There are alligators and crocodiles and poisonous snakes abundant in Florida. The Keys seem to me to be the least threatening environment, human or natural, you could take a walk in. The human predators, pathetic things, seek to bum a free drink or to sell you cocaine around Duval Street. Out here you are free of the constraints of fear and internalized oppression if you so choose.

And you can stand like an idiot and watch an aircraft carrier float silently overhead into the rising sun.

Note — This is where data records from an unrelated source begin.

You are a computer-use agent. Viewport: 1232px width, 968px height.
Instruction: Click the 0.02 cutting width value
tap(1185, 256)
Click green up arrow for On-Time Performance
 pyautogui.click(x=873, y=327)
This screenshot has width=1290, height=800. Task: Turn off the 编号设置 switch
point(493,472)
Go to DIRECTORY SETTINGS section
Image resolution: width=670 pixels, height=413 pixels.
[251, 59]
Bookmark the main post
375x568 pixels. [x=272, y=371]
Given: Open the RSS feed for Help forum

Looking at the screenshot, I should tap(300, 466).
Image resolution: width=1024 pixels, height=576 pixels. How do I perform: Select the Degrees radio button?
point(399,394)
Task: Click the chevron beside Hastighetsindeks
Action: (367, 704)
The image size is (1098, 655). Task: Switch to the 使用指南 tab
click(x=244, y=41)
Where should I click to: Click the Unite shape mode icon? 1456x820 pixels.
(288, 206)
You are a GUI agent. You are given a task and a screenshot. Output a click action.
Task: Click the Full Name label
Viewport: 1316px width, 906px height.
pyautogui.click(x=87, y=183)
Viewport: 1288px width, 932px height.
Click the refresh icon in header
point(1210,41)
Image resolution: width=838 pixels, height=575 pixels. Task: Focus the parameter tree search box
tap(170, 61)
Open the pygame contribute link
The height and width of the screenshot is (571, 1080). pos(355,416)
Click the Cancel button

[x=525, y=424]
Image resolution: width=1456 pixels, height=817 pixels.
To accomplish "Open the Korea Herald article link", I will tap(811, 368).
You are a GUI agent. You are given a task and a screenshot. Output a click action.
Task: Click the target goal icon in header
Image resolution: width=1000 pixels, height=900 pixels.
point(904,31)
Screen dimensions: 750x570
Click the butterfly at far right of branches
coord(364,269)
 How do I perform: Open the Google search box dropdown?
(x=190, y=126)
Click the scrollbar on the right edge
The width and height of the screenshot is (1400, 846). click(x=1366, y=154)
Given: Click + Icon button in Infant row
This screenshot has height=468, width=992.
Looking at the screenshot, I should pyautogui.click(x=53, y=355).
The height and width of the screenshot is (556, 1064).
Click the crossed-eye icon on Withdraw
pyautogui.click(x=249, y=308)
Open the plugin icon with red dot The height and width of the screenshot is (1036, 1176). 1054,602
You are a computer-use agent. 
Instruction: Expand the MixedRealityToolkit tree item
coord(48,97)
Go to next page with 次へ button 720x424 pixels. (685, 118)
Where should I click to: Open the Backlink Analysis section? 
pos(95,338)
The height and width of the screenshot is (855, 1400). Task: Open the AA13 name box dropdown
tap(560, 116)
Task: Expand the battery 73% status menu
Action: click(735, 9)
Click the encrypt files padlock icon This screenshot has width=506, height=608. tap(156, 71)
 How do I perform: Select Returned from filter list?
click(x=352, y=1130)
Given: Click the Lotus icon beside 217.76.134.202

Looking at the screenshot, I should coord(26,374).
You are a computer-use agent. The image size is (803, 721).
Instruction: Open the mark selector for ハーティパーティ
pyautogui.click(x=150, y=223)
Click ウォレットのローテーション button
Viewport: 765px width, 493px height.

Back among the homes nearby the toil and trouble of centralized sewer installation is ongoing. Soon the street will be covered in dust and gravel and the air filled with noise and more dust. This work should have been fond twenty years ago when the Feds threw money at public works projects. Now it will be paid for in bonds and property taxes. And the reef has been literally eating shit for unnecessary decades.

Walt across the highway has won a victory in his quixotic drive to minimize technically unsound grinder pumps planned for installation across many streets. He fired up a lawsuit based on his own extensive engineering knowledge and forced scrutiny if the bidding process for the thousands of individual grinder pumps. Gravity fed vacuum sewers are getting a fresh look thanks to Walt and corruption noises swirl around now that the stupidity of burying pumps everywhere in wet mud has been exposed.

Cheyenne bore the mark of her wilderness walk through the suburbs.

Imagine the work of severing, every street, every home connected by pipes buried in rock.

Just thinking about it tires a girl out.